*What to do*
Go through the lines of the material and count the ones with the word "agent". Give that count alone.

##############################

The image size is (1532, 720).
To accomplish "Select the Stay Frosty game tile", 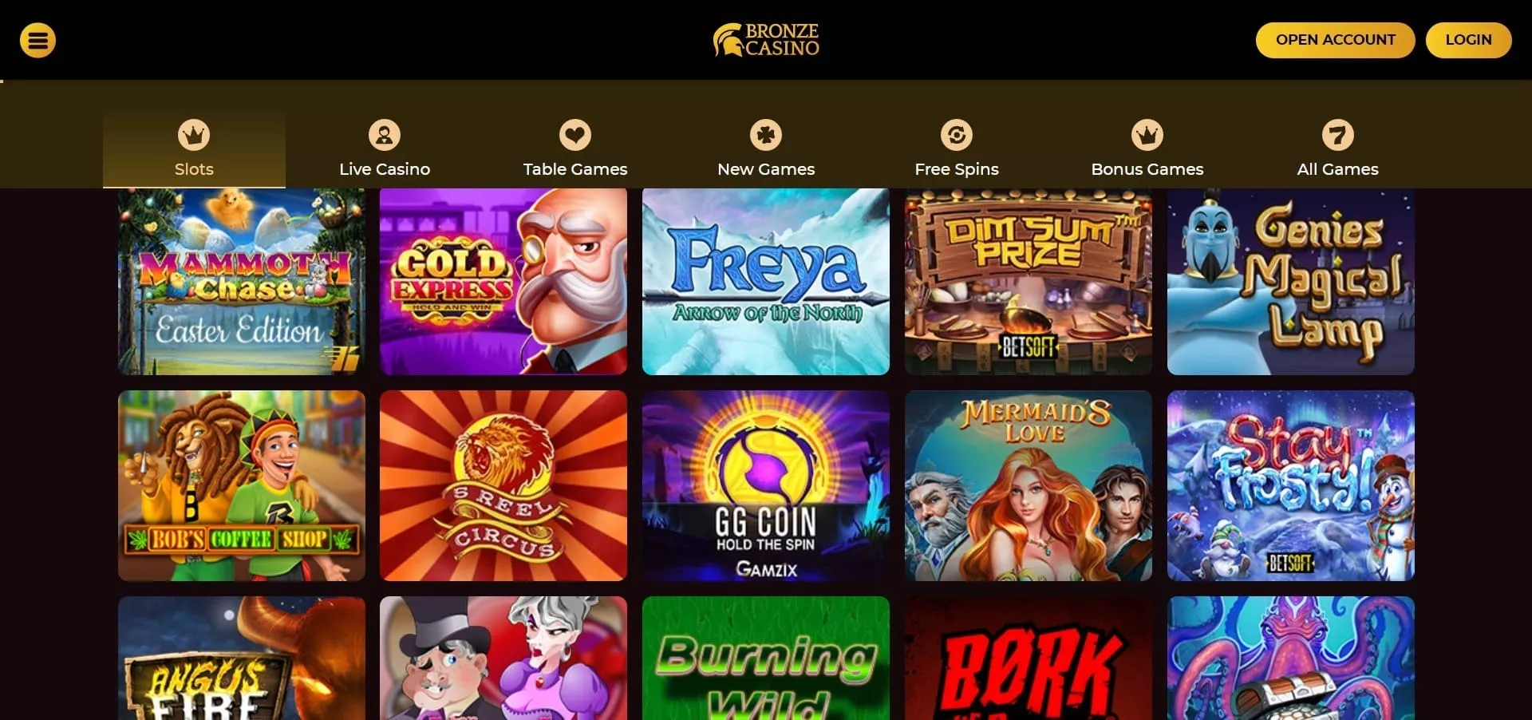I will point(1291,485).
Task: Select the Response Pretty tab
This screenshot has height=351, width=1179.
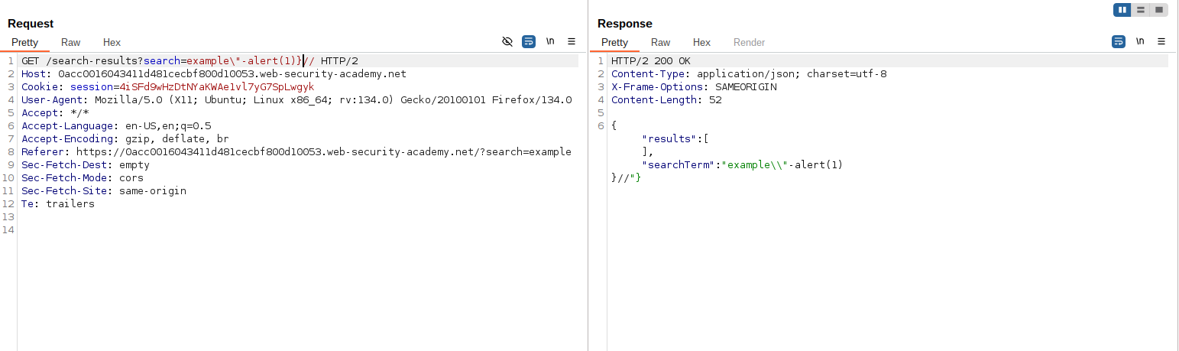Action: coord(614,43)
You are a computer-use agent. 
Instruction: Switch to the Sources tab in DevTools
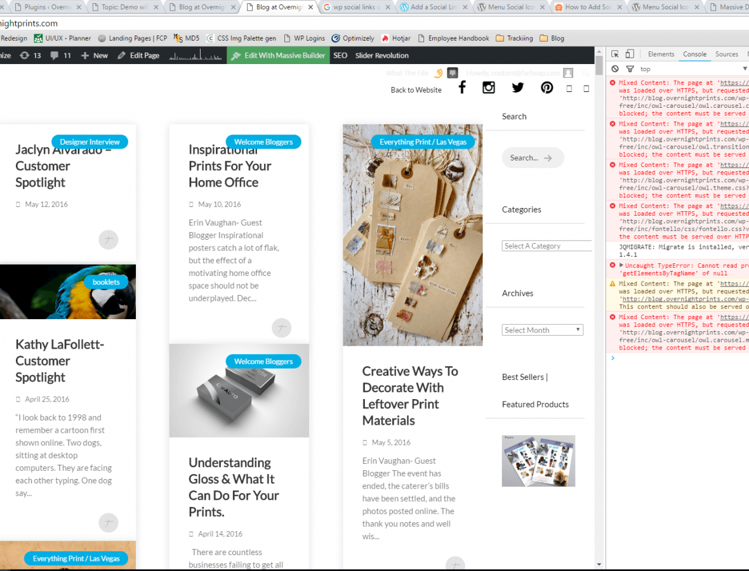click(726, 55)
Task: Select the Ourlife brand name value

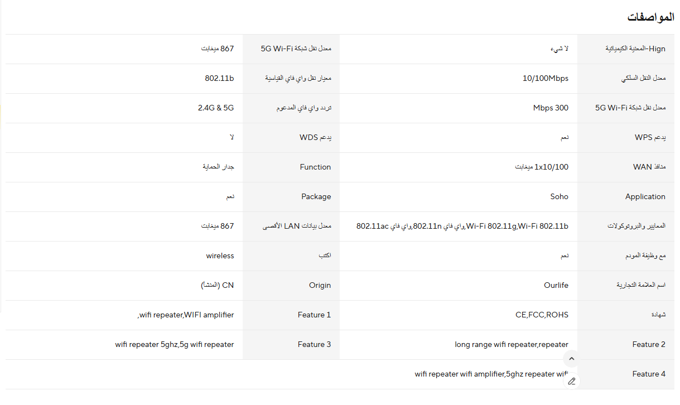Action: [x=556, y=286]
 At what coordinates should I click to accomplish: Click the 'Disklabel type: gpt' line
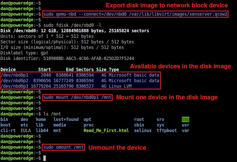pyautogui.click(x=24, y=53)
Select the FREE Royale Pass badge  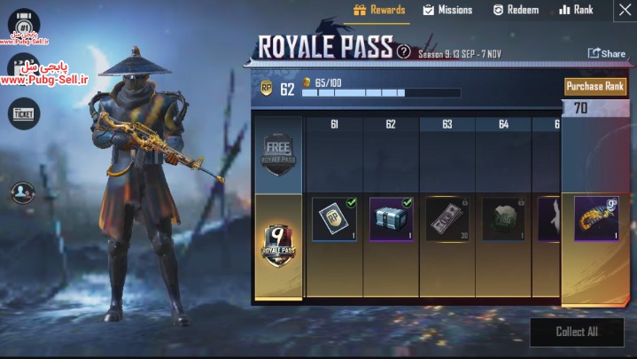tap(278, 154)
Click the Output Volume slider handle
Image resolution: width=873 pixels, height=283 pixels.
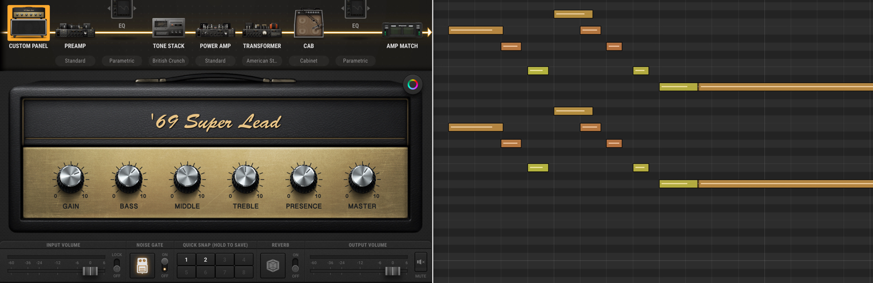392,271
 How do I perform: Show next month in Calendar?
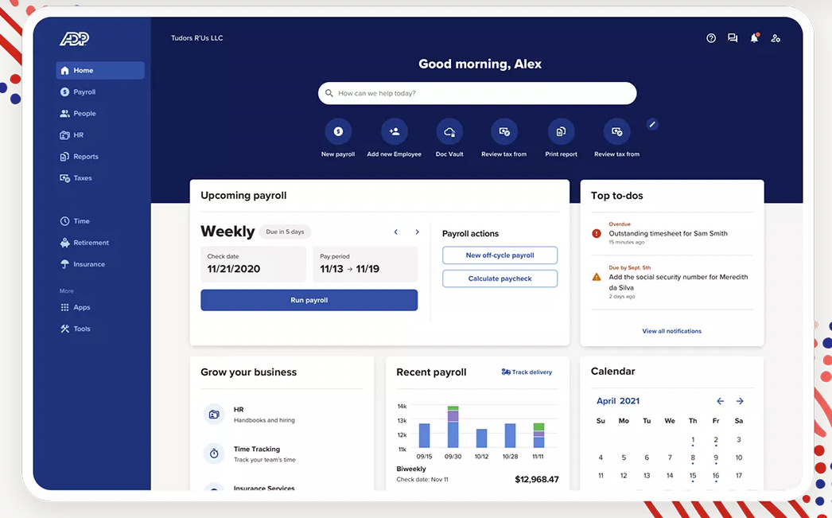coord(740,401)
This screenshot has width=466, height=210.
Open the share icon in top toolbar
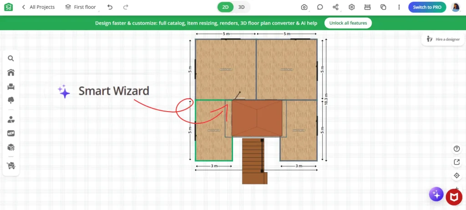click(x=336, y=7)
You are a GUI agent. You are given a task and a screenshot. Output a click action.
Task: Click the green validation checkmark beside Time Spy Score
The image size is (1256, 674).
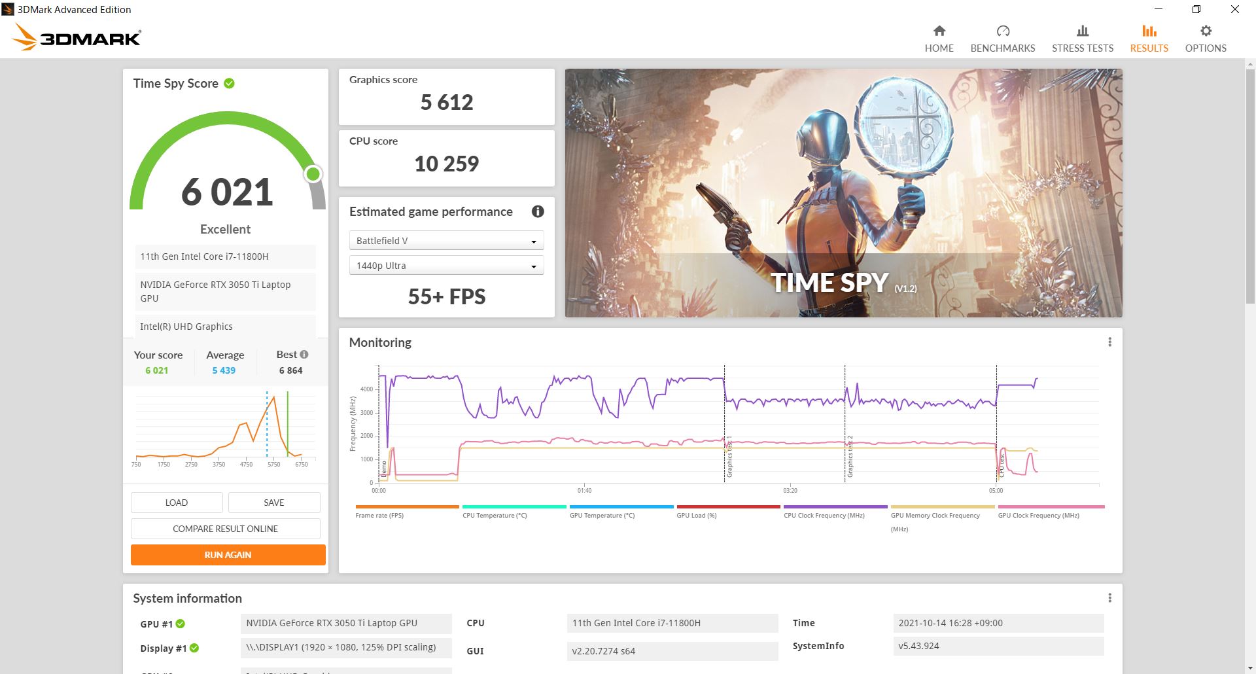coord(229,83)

##############################

*Exercise answer*
2